The one thing that makes this festival particularly stand out is the fact that it is so family orientated and everything has the kids in mind. There is a fantastic Kidszone dedicated to putting on craft workshops, circus skills and all manner of activities for kids to engage and involve them in the festival as much as possible in a safe environment. The kids make the festival so much more lively and colourful and also provide a calming influence, seeing as festivals have a propensity for getting out of hand.  

So whether you are a seasoned festival hopper and want to bring your kids along to follow in your footsteps or you’re a festival virgin, there is no better place than Sunflowerfest for fantastic music, colourful characters and friendships to last a lifetime.

[Aoife Maguire – @aoifeymaguire]

 


 

Green Man Festival, 18th-21st August

A slightly larger festival now reaching 20,000-person capacity, Green Man is a predominantly folk, indie and electronica festival in the Brecon Beacons, Wales. It’s come to be one of the largest within Wales, and has won Grass Roots Festival award in recognition of its independent success. It focuses on an ethical approach to festivals, as well as avoiding many corporate influences.  Its areas are split by genre (like most) as well as a children’s area that has received many accolades.

Relatively big names have still shown up, despite the rather small capacity: Laura Marling has been a consistent attendee, as well as James Blake, Super Furry Animals, Neutral Milk Hotel, and Mogwai. The double whammy of getting significant bands, as well as the ability to get up close is amazing. My most memorable experience was getting my ears blown off by Post-Rock outfit Explosions in the Sky, and being unable to sleep that night as my bones had been rattled so hard.

One specialty of Green Man is The Settlement, in which festivalgoers arrive a week early to engage with the local environment, exploring the mesmerising Black Mountains, alongside workshops and excursions which are all family friendly. To my mind, this is a great idea to support the local community, as well as make a festival a real holiday, as well as a great collection of music, films with live scores, Literature and Comedy, and also a few secret sets if you find yourself in the right place at the right time! In addition, the burning of the green man which occurs on the final night is a spectacle to behold: in the early days of the festival you are encouraged to leave a wish and tie it to the beautifully crafted wooden giant; before burning it all to commit them to nature. It’s a nice ritual that people have come to love, although it’s a little sad to see the man aflame.

In 2016 the festival has really come into its own, with little random tents popping up around the place that you can enter and have a surreal experience, as well as crafted illusions that both children and adult alike can enjoy.
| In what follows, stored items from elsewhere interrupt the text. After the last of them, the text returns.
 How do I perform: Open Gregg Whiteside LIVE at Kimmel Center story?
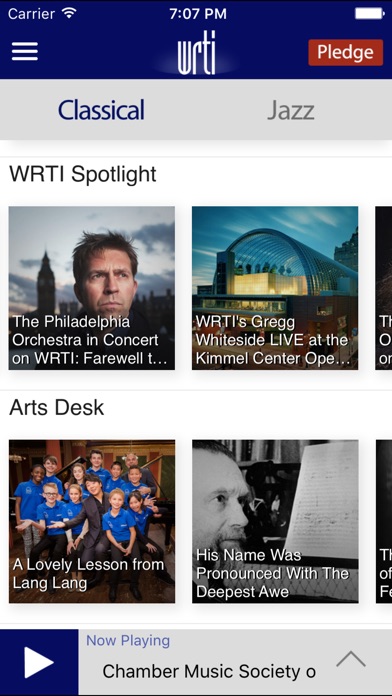tap(275, 288)
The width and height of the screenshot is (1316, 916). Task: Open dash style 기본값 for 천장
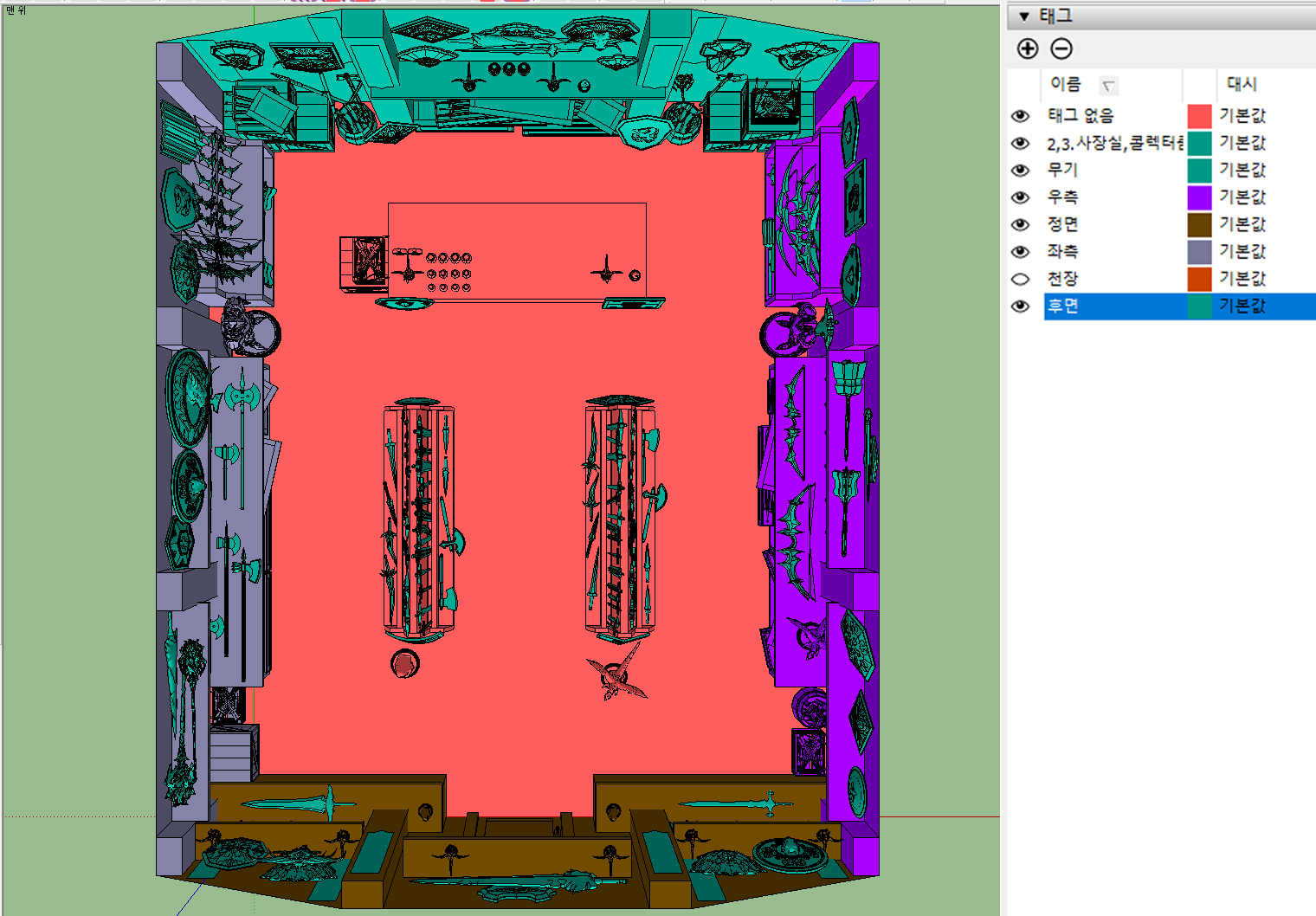click(x=1242, y=279)
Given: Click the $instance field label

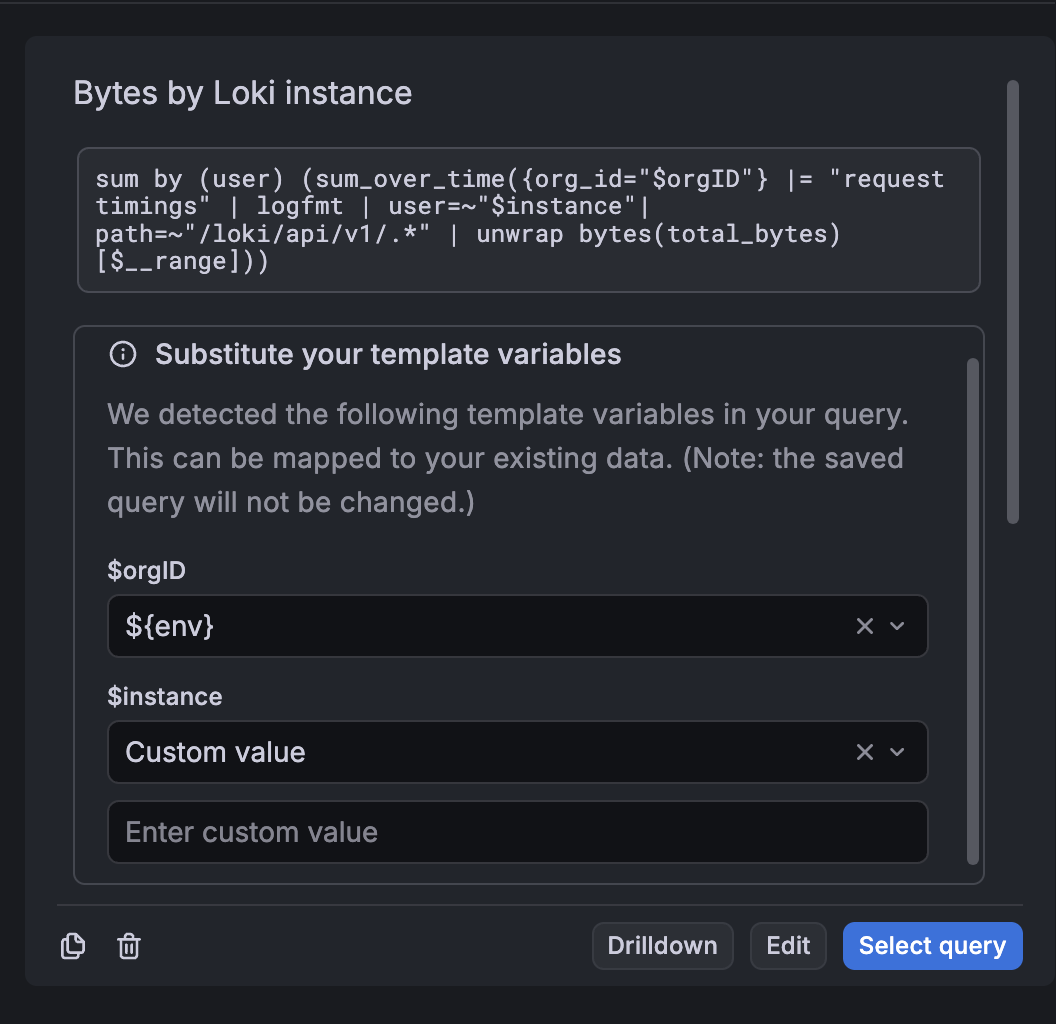Looking at the screenshot, I should [x=165, y=696].
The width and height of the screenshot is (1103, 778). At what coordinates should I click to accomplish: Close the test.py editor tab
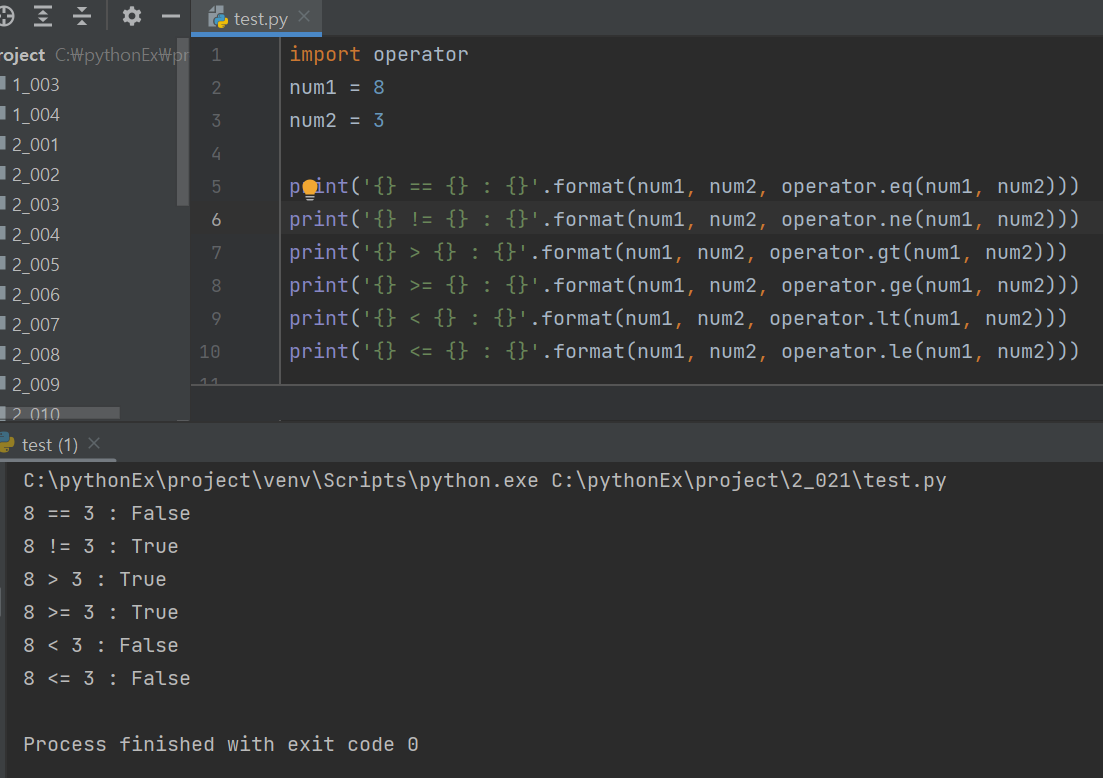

These detours are one thing that makes you enjoy just being at the festival as much as the lineup, when you are looking forward to a new surprise.  I also believe that the comedy area seems to benefit from the small capacity. one unexpected heckle culminated in watching two 14-year-old boys play a game of rock paper scissors on stage to see who could win some grapes (I was there, it happened. A treasured memory).

The small size seems to be related to the friendliness and kind nature of the festival itself. You’re going to have drunk ping pong games with strangers, get questioned why you don’t have glitter in your beard, and dance around with a druid praising the rainy weather.